The model coordinate system consists of spatial dimensions, and other dimensions if there are any. The spatial dimensions are called the x, y, and z dimensions, and values in these dimensions can be associated with a geodetic, projected, or local coordinate system. Other dimensions include spectral and temporal dimensions (called the s dimension and t dimension, respectively). GeoRaster SRS currently supports two spatial dimensions (X,Y) and three spatial dimensions (X, Y, Z) in the model coordinate system. (For information about coordinate systems, including the different types of coordinate systems, see Oracle Spatial Developer's Guide.)

The GeoRaster model coordinate system is defined by an Oracle Spatial SRID. The model coordinates have the same unit as that of the specified SRID and should be in the value range defined by the model coordinate system. For example, if the GeoRaster object is georeferenced to a geodetic coordinate system such as 4326 (EPSG WGS84), the unit of the model coordinates derived from the spatial reference system (SRS) must be decimal degrees, and values should be in the ranges of -180.0 to +180.0 for longitude and -90.0 to +90.0 for latitude.

The relationships between cell coordinates and model coordinates are modeled by GeoRaster reference systems (mapping schemes). The following GeoRaster reference systems are defined:

• Spatial reference system, also called GeoRaster SRS, which maps cell coordinates (row,column,vertical) to model coordinates (X,Y,Z). Using the spatial reference system with GeoRaster data is referred to as georeferencing the data. (Georeferencing is discussed in Georeferencing.)

• Temporal reference system, also called GeoRaster TRS, which maps cell coordinates (temporal) to model coordinates (T).

• Band reference system, also called GeoRaster BRS, which maps cell coordinates (band) to model coordinates (S, for Spectral).

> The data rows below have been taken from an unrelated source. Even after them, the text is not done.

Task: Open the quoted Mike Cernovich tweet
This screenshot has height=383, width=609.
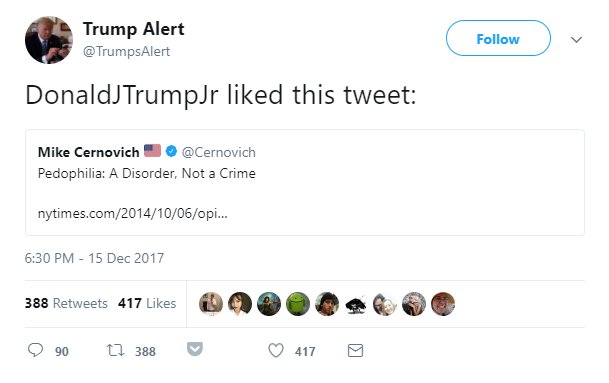Action: point(305,183)
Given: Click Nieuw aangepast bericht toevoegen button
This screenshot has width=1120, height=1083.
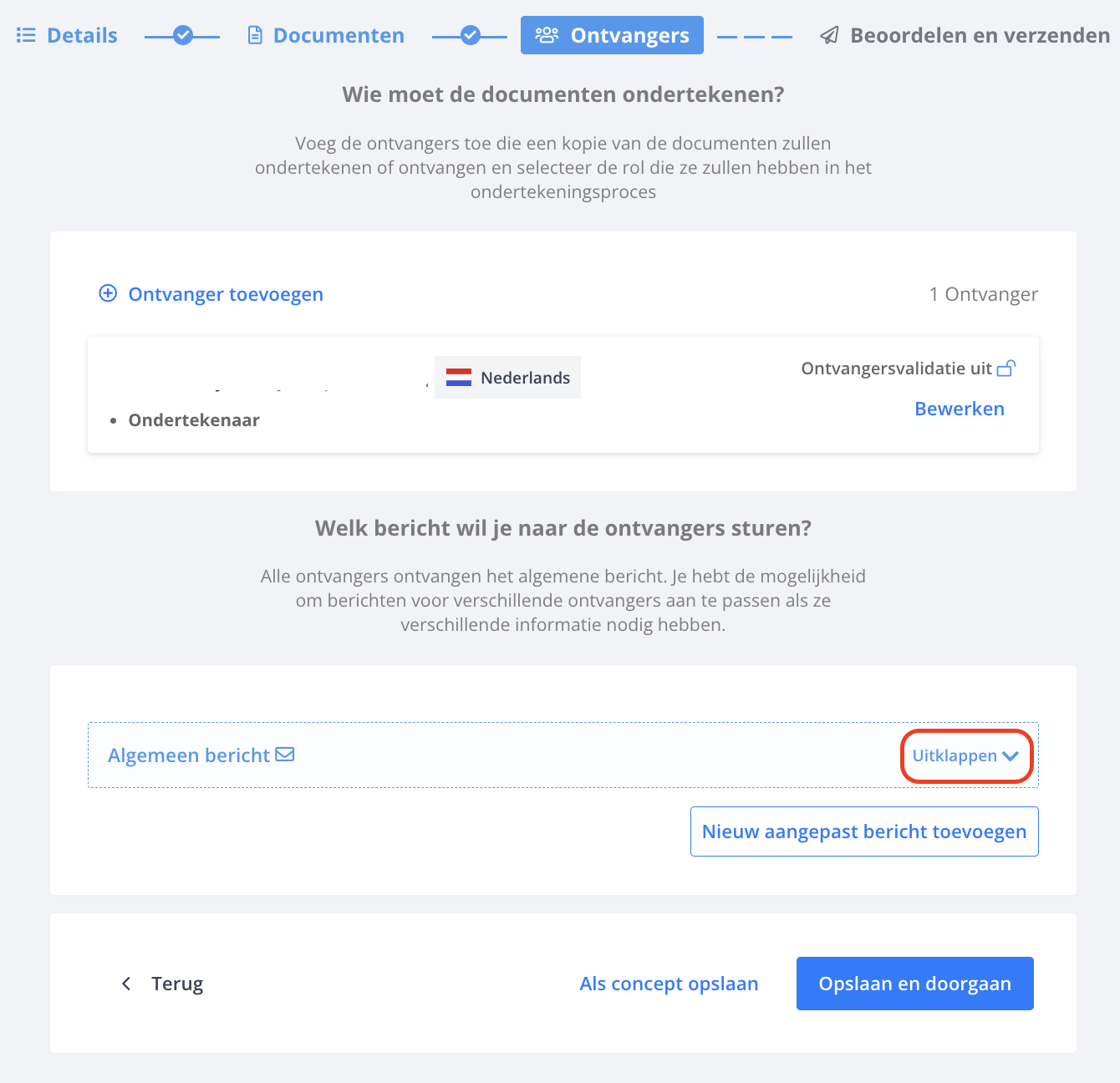Looking at the screenshot, I should [x=864, y=831].
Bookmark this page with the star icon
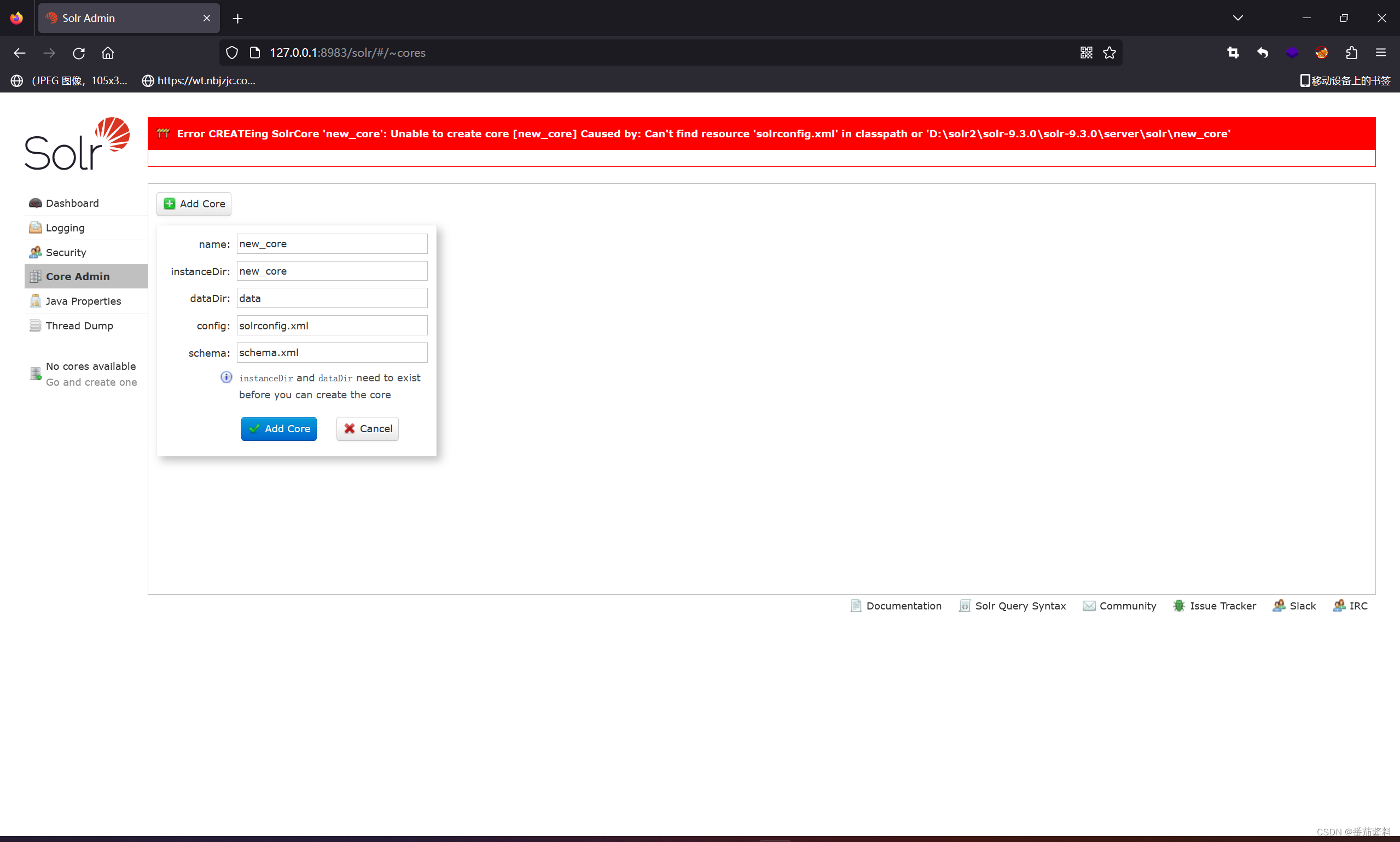 point(1109,53)
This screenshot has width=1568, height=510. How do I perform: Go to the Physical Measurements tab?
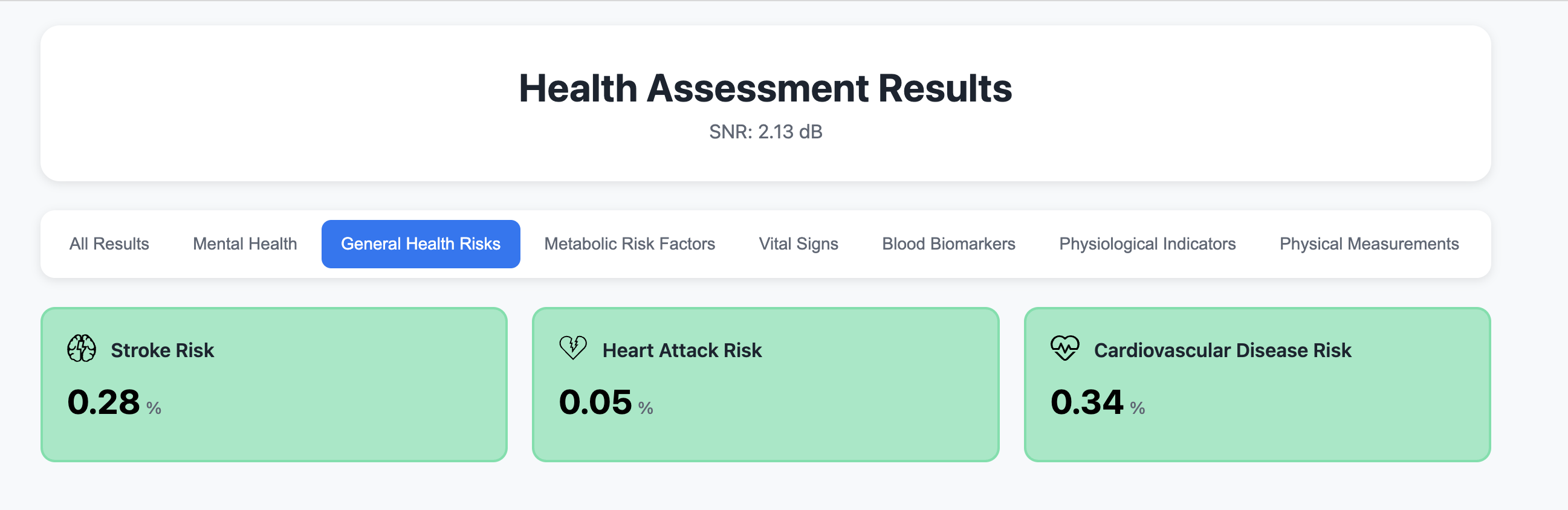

Each of these reference systems is currently defined, at least partially, in the GeoRaster XML schema. However, for the current release, only the spatial reference system is supported. This means that only the relationship between (row,column) and (X,Y) or (X, Y, Z) coordinates can be mapped. If the model coordinate system is geodetic, (X,Y) means (longitude,latitude). The temporal and band reference systems can be used, however, to store useful temporal and spectral information, such as the spectral resolution and when the raster data was collected.

Other metadata is stored in the <layerInfo> element in the GeoRaster XML metadata, as explained in Bands_ Layers_ and Metadata.